Indeed, some patients that received Zolgensma treatment were later started on Spinraza, according to a report by the Institute for Clinical and Economic Review (ICER), possibly “because their health state started to deteriorate or because they did not improve as much as desired.”
Because “we allow manufactures to set a price [for a drug] unrelated to cost effectiveness. . . our current system of paying for drugs is broken,” says Marc Rodwin of Suffolk University in Boston who studies health law and politics and was not involved in the report.
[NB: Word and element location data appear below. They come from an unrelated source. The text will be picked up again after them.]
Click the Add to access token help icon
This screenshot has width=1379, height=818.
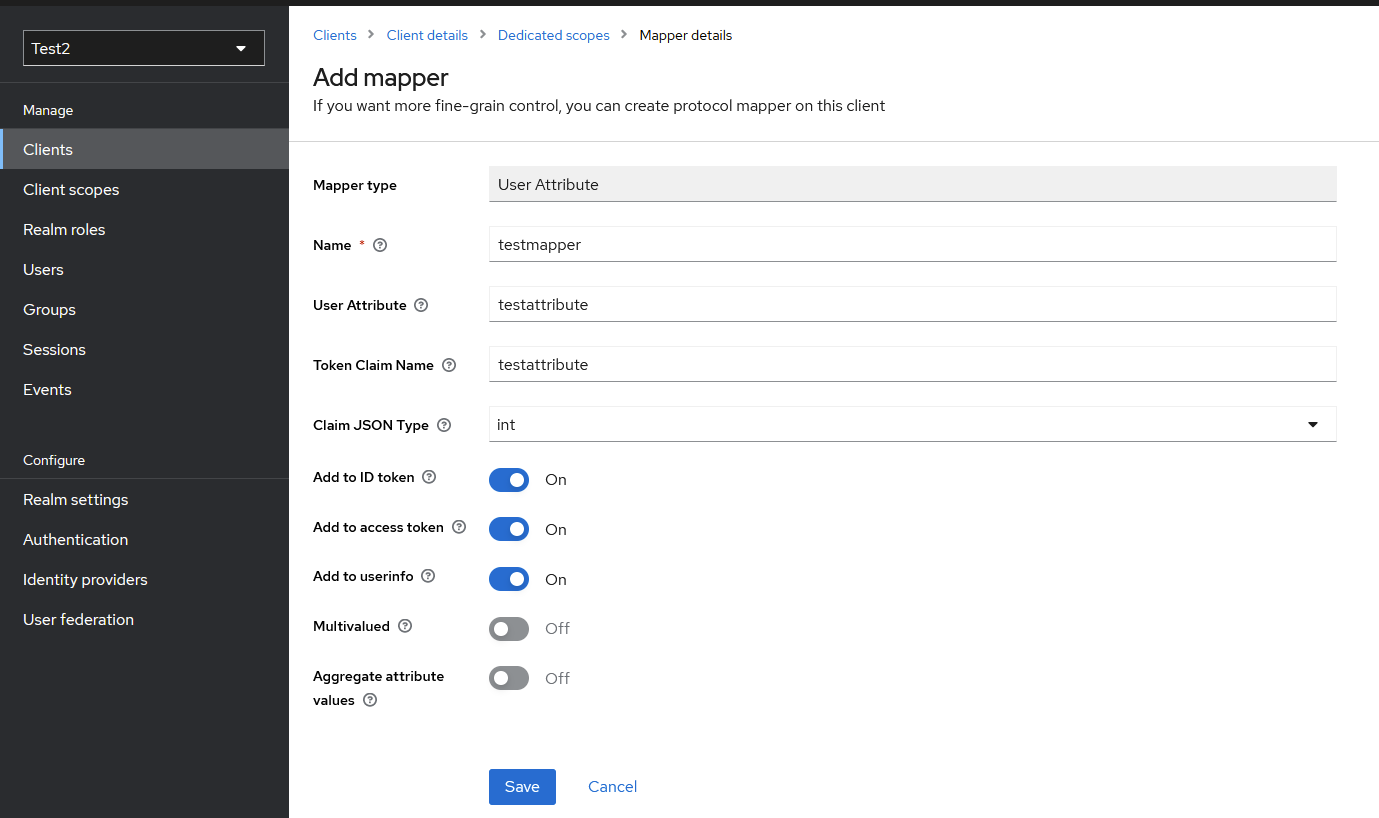click(458, 527)
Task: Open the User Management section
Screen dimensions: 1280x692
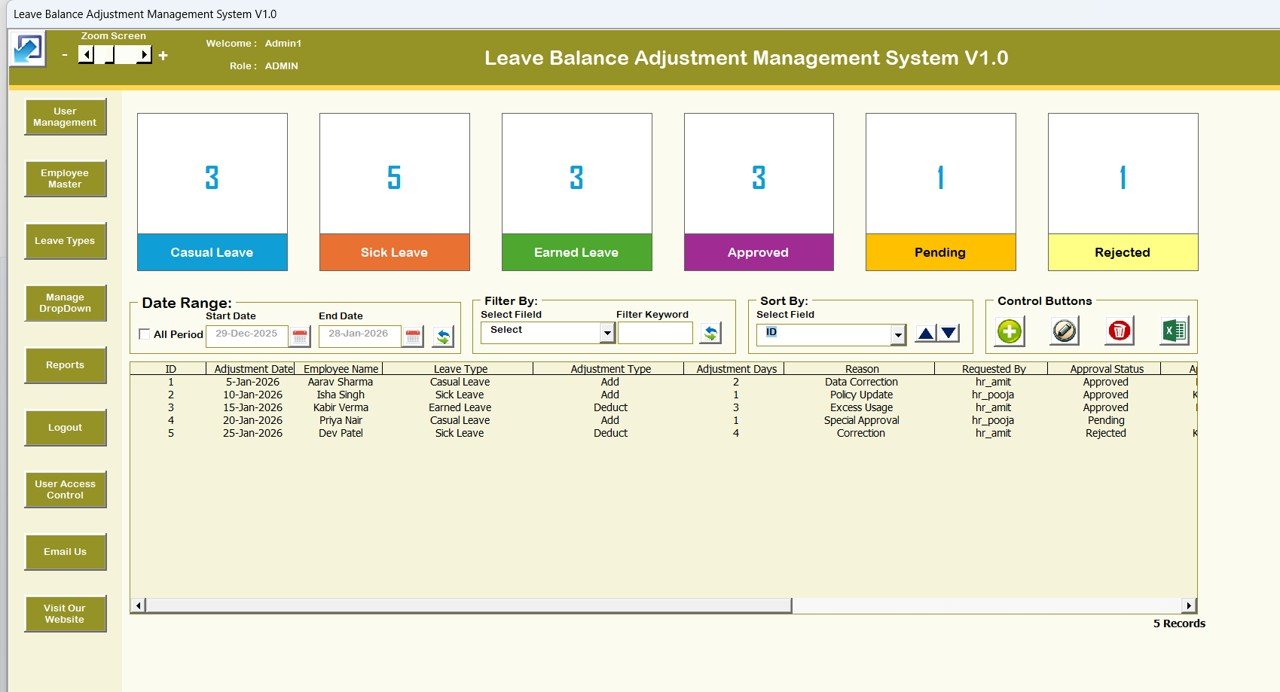Action: click(x=64, y=116)
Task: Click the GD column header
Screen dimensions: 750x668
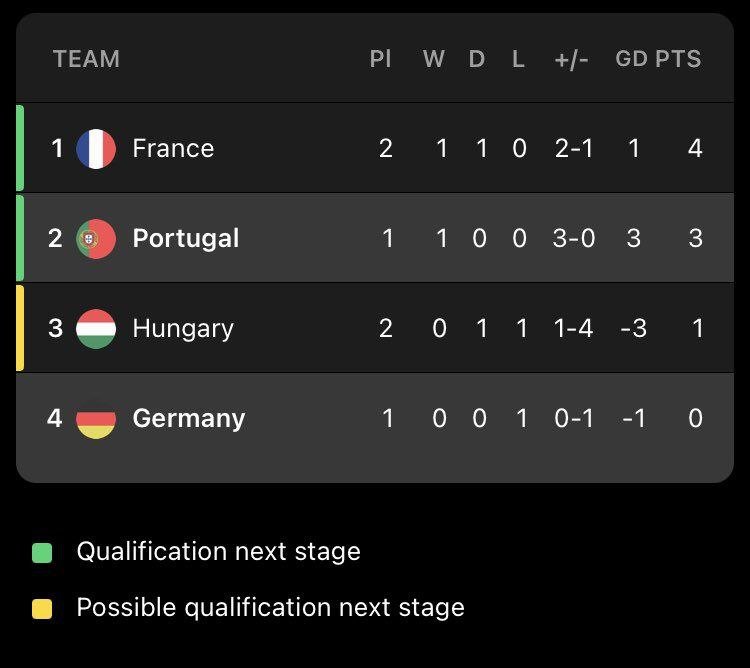Action: coord(631,59)
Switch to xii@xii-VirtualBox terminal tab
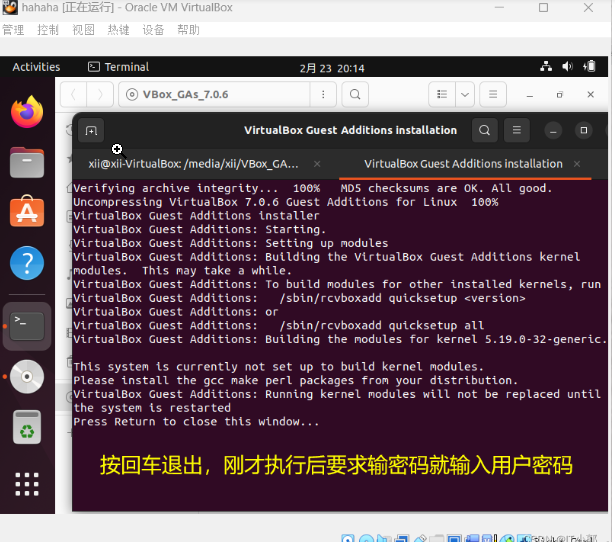Screen dimensions: 615x542 (x=193, y=163)
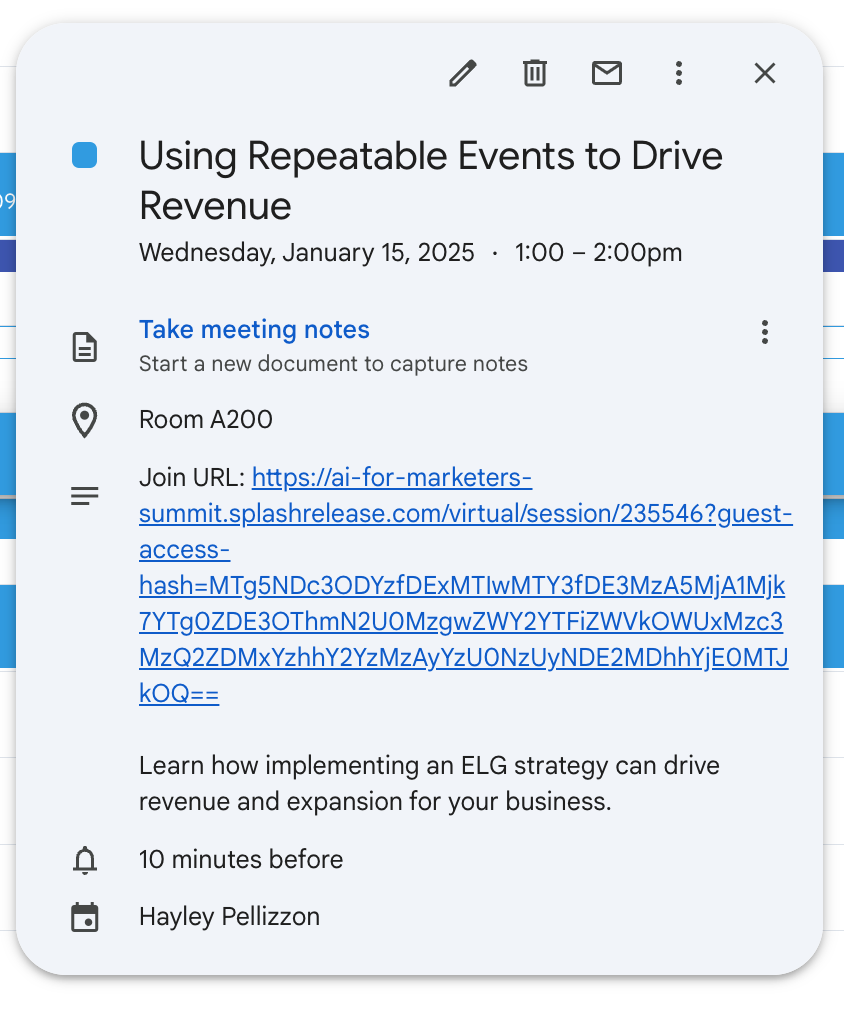
Task: Select the 'Room A200' location text
Action: (206, 420)
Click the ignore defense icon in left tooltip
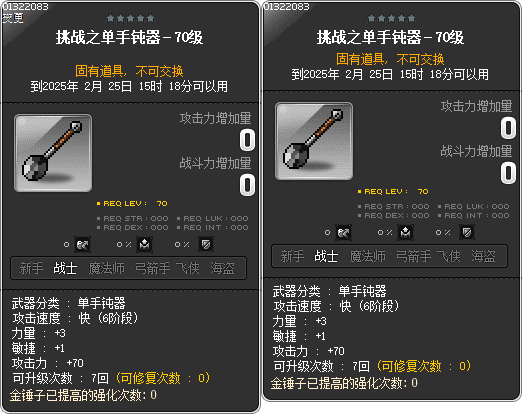522x414 pixels. (144, 245)
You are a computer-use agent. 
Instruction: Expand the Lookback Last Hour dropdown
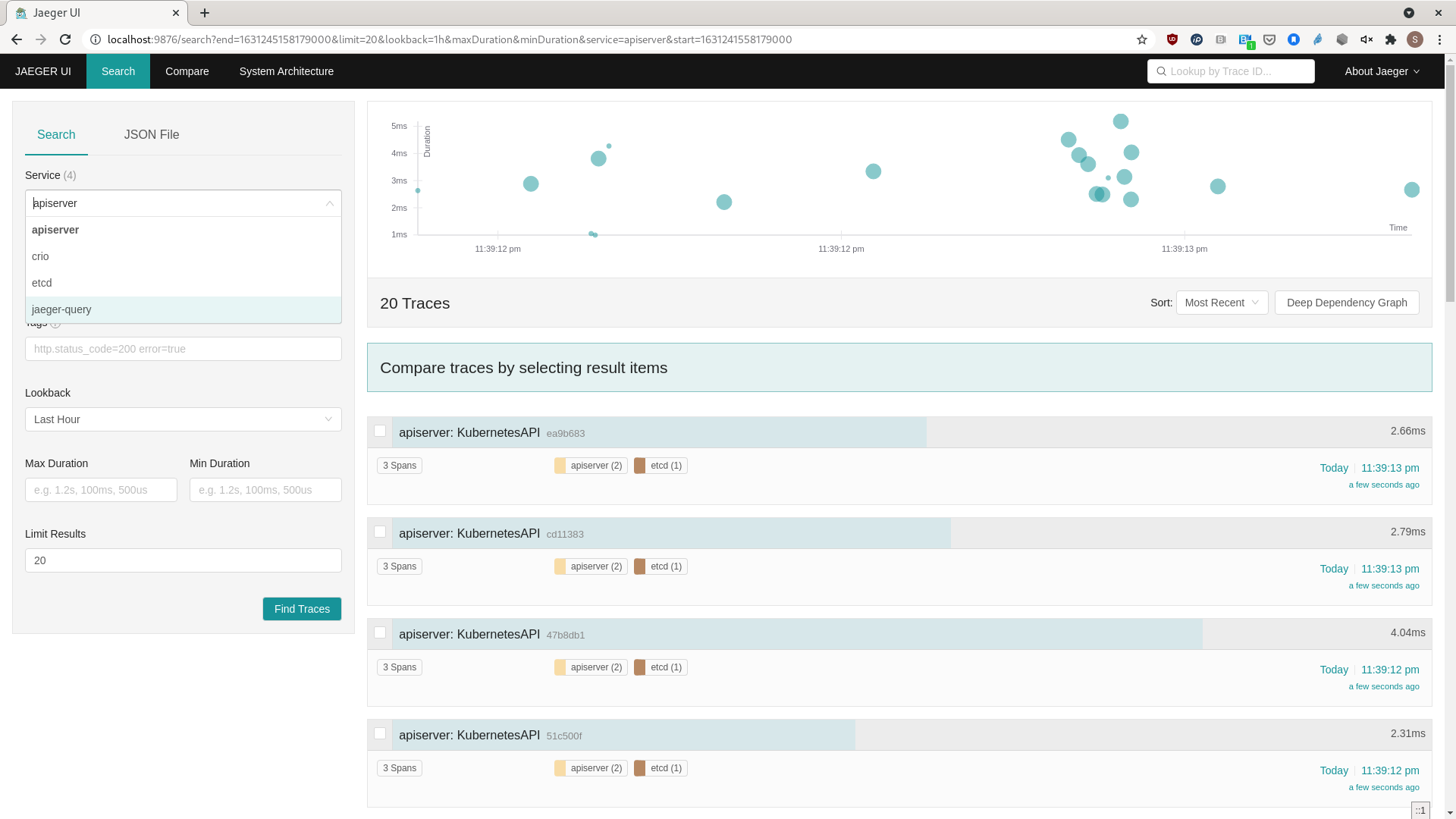pos(184,419)
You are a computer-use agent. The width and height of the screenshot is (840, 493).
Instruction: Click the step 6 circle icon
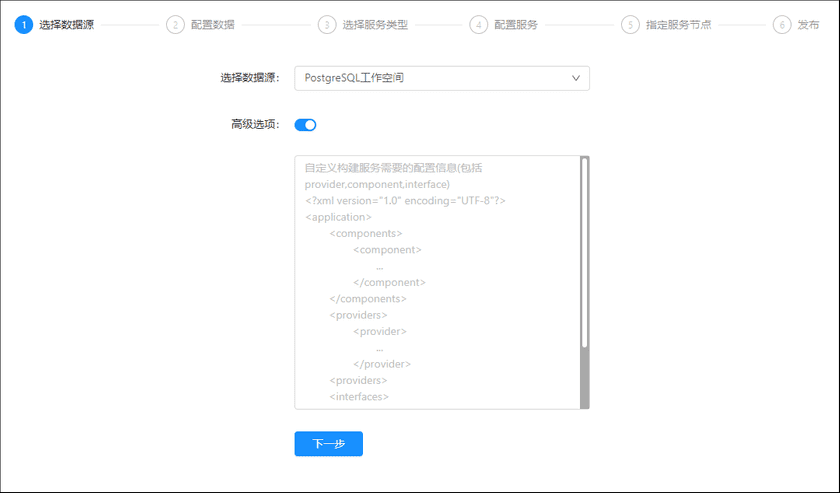[x=781, y=25]
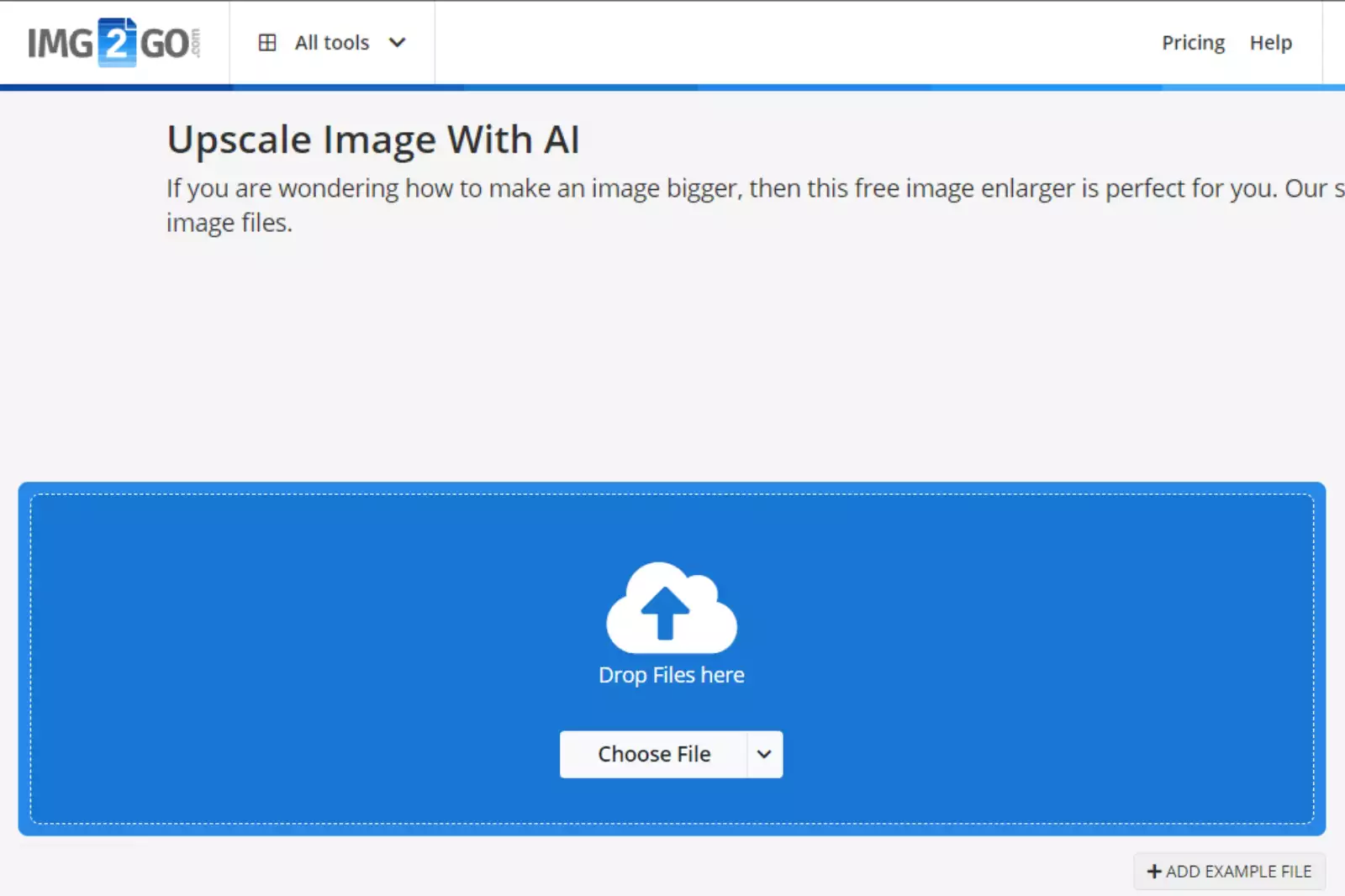
Task: Click the cloud upload icon
Action: [x=671, y=607]
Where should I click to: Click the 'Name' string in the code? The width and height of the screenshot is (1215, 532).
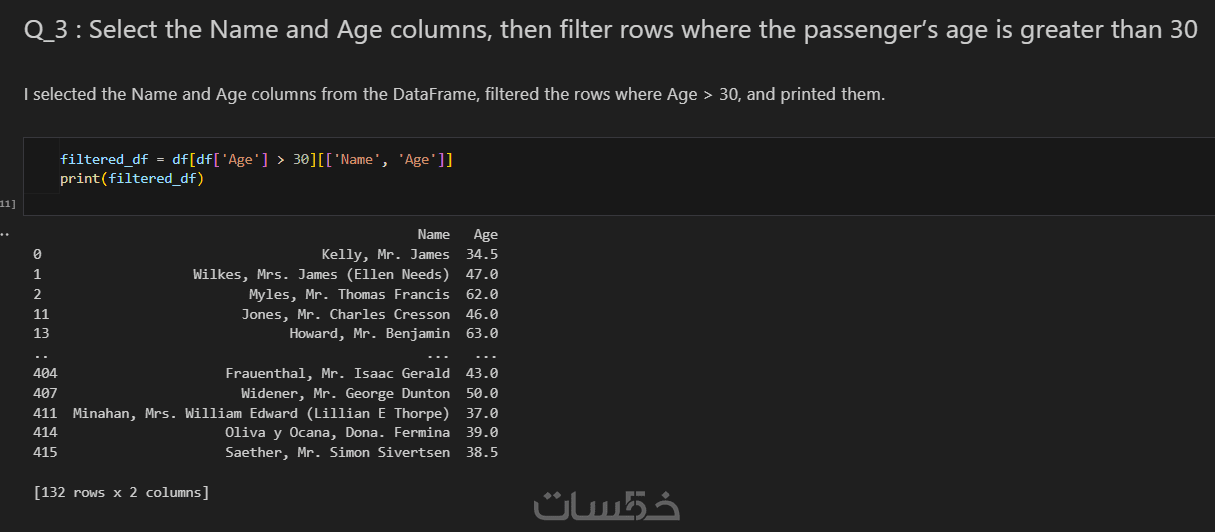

The problem is largely a US-specific one, he explains. In other countries, regulatory bodies such as National Institute for Health and Care Excellence (NICE) in the UK and the Transparency Committee in France assess a treatment’s cost-effectiveness and negotiate more reasonable prices with drug companies. But in the US, while ICER informs insurance companies on cost-effectiveness of drugs, it has no regulatory power, explains Darrow. To establish an administrative body with such power would require significant legislative reform, he says.
Treatments for rare disease, so-called orphan drugs, are always likely to be expensive, because with limited numbers of patients low prices would be unprofitable. But the “premiums for health insurance cannot just continue to climb to cover these costs,” Dusetzina says. “At some point we have to acknowledge that we are making tradeoffs and decide if we could make better decisions about how much we pay so that we can make sure that we balance innovation and affordability.”
J.J. Darrow et al., “Efficacy and costs of spinal muscular atrophy drugs,” Sci Transl Med, 12:eaay9648, 2020.